* Supplied data
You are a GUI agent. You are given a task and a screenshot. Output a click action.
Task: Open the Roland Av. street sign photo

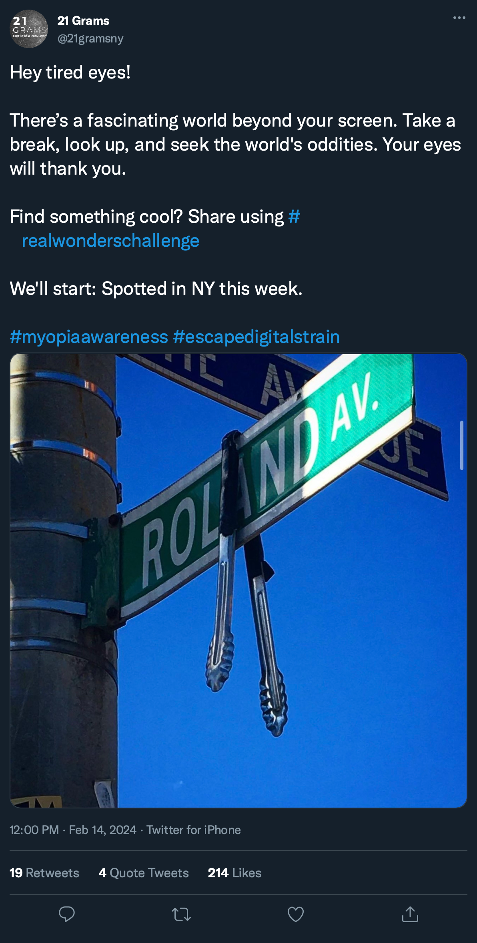[239, 580]
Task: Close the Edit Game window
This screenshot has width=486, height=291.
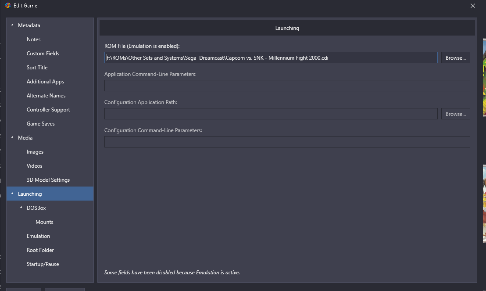Action: click(x=472, y=6)
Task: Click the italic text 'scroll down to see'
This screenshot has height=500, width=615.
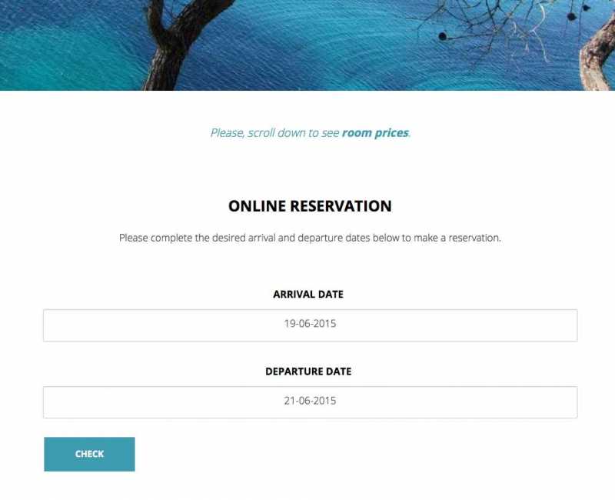Action: pyautogui.click(x=294, y=133)
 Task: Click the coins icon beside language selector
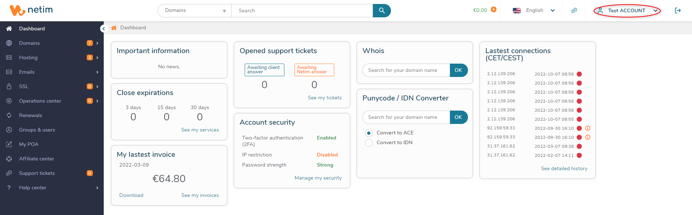[574, 10]
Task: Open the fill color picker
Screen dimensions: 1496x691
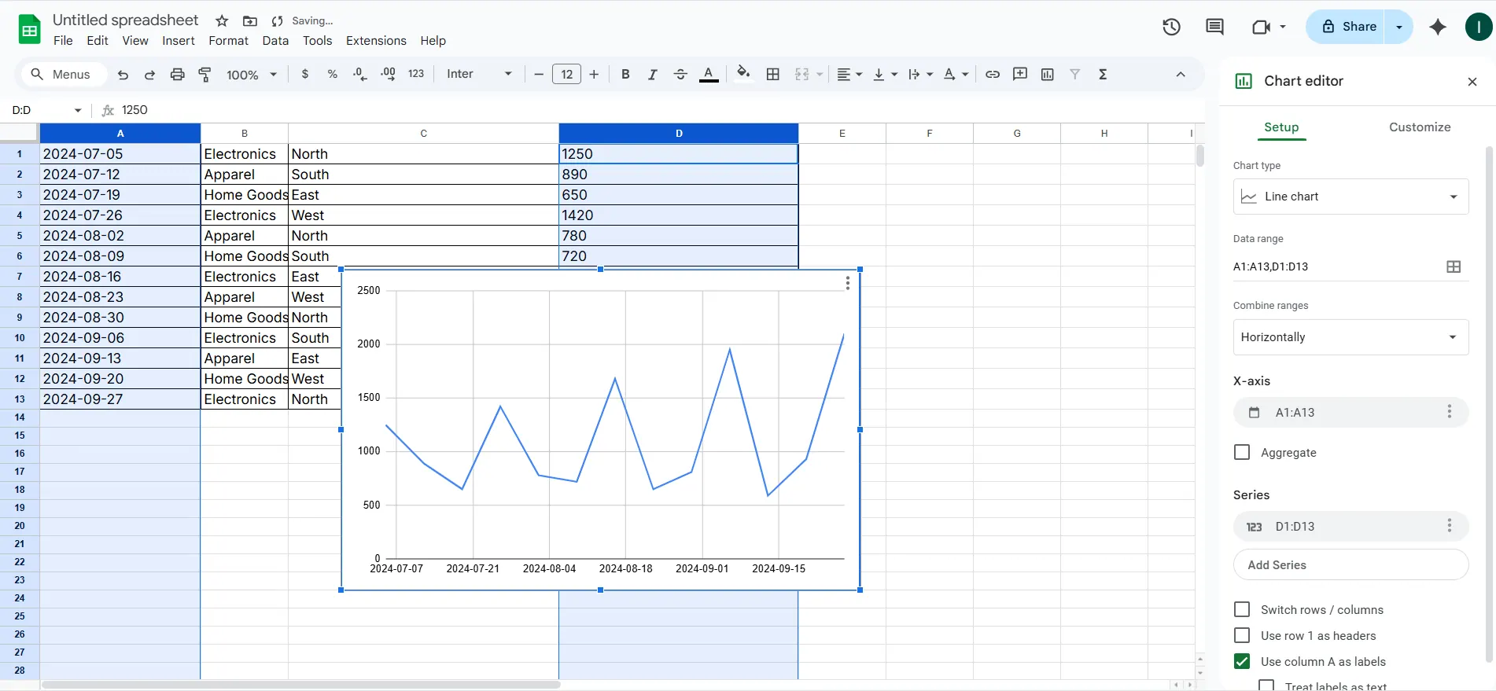Action: pos(743,74)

* Exercise aim
I need the lines from the one holding "This screenshot has height=500, width=615." through the last line of the entries set down exactly, with every picture left out.

* Exercise result
This screenshot has height=500, width=615.
Action: pyautogui.click(x=294, y=133)
 Task: Click the coins icon beside language selector
[574, 10]
Task: Open the fill color picker
Screen dimensions: 1496x691
Action: pos(743,74)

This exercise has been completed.